» URAIAN TUGAS: Tuliskan ulang secara persis bagian berita tentang gugatan terhadap OpenAI di bawah, mulai dari "Kasus serupa juga" sampai dengan "tentang bunuh diri.", termasuk kedua ujungnya.

» KUTIPAN:
......

OpenAI digugat tujuh keluarga karena ChatGPT diduga terlibat dalam kasus bunuh diri

waktu baca 2 menit

Jakarta (KABARIN) - OpenAI kembali jadi sorotan publik setelah digugat tujuh keluarga yang menuding ChatGPT berperan dalam kasus bunuh diri dan memperparah delusi berbahaya pada beberapa orang. Gugatan ini menilai model AI buatan perusahaan itu tidak aman dan seharusnya belum layak diluncurkan.

Empat gugatan menyoroti dugaan ChatGPT memberi pengaruh terhadap seseorang hingga mengakhiri hidupnya, sementara tiga lainnya menuduh chatbot tersebut memperkuat delusi berbahaya yang membuat pengguna harus dirawat secara intensif.

Dalam salah satu kasus, seorang pria bernama Zane Shamblin yang berusia 23 tahun ditemukan meninggal dunia setelah berbicara dengan ChatGPT selama empat jam. Berdasarkan catatan percakapan, Shamblin sempat menulis surat perpisahan dan menyiapkan pistol sambil berbicara tentang rencananya. ChatGPT bahkan menanggapinya dengan kalimat “Tenanglah, Raja. Kau hebat”.

Para penggugat menyebut keputusan OpenAI untuk mempercepat perilisan model GPT-4o sebagai penyebab utama tragedi itu.

“Kematian Zane bukanlah kecelakaan atau kebetulan, melainkan konsekuensi yang dapat diprediksi dari keputusan OpenAI yang disengaja untuk mengurangi pengujian keamanan dan mempercepat peluncuran ChatGPT ke pasar,” bunyi isi gugatan.

Selain itu, dokumen pengadilan juga menyebut perusahaan terburu-buru merilis GPT-4o demi menyaingi Gemini milik Google tanpa pengujian keamanan yang memadai. Gugatan menilai tragedi yang terjadi bukan insiden acak, melainkan hasil desain sistem yang kurang memperhatikan keselamatan pengguna.

Kasus serupa juga terjadi pada remaja 16 tahun bernama Adam Raine yang dikabarkan mengakhiri hidupnya sendiri setelah berbicara dengan ChatGPT. Chatbot sempat menyarankan agar ia mencari bantuan profesional, namun Raine mengelabui sistem dengan mengatakan bahwa ia hanya menulis cerita fiksi tentang bunuh diri.

OpenAI sempat menjelaskan lewat unggahan blog bahwa mereka terus memperbaiki cara ChatGPT menangani percakapan sensitif. “Perlindungan kami bekerja lebih andal dalam pertukaran singkat yang umum,” tulis perusahaan.

“Seiring waktu, kami telah mempelajari bahwa perlindungan ini terkadang kurang andal dalam interaksi yang panjang. Seiring meningkatnya interaksi bolak-balik, beberapa bagian dari pelatihan keamanan model dapat menurun,” tambah mereka.

Meski begitu, bagi keluarga korban, langkah OpenAI dianggap datang terlambat. Mereka menilai perusahaan seharusnya bertanggung jawab atas dampak dari teknologi yang kini banyak digunakan jutaan orang di seluruh dunia.

......

» CUPLIKAN DATA:
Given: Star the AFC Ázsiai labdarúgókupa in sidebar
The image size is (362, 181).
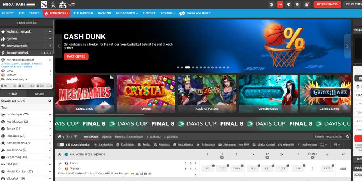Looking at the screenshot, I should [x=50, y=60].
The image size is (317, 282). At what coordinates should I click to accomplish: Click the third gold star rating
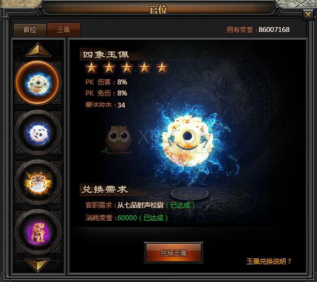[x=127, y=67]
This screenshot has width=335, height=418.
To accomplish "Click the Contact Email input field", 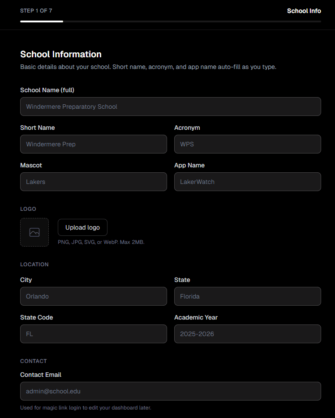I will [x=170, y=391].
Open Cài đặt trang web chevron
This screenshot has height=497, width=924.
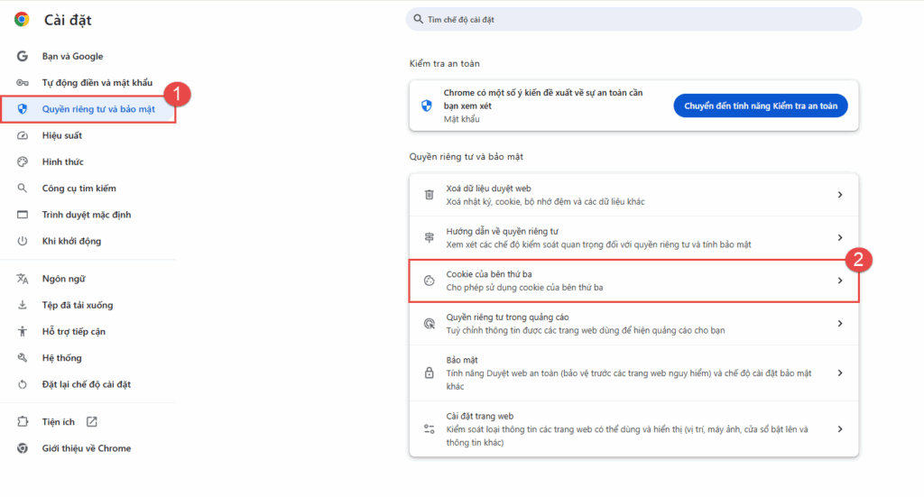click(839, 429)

......

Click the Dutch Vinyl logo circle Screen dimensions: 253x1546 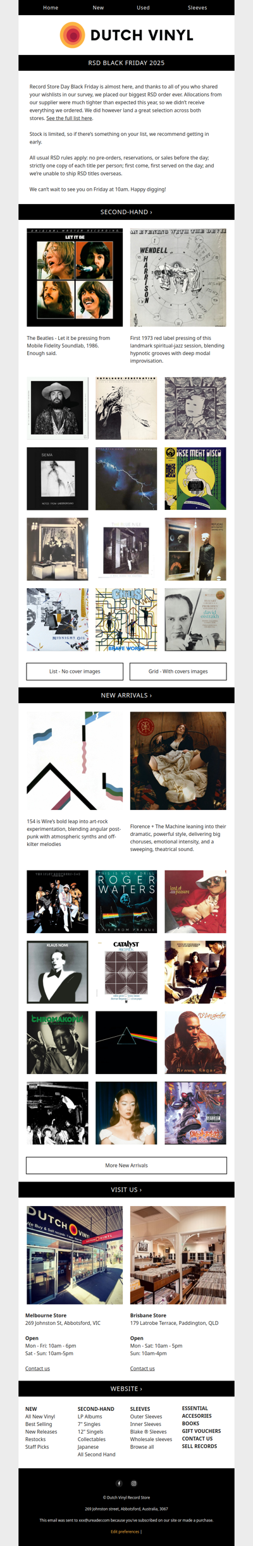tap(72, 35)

......

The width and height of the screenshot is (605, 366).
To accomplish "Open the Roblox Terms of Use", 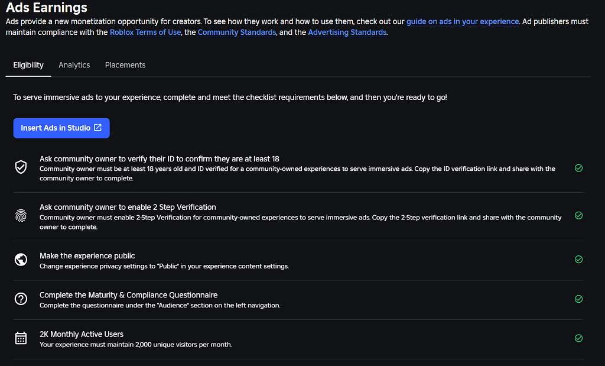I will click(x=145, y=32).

......

» JAWABAN LATIHAN:
Kasus serupa juga terjadi pada remaja 16 tahun bernama Adam Raine yang dikabarkan mengakhiri hidupnya sendiri setelah berbicara dengan ChatGPT. Chatbot sempat menyarankan agar ia mencari bantuan profesional, namun Raine mengelabui sistem dengan mengatakan bahwa ia hanya menulis cerita fiksi tentang bunuh diri.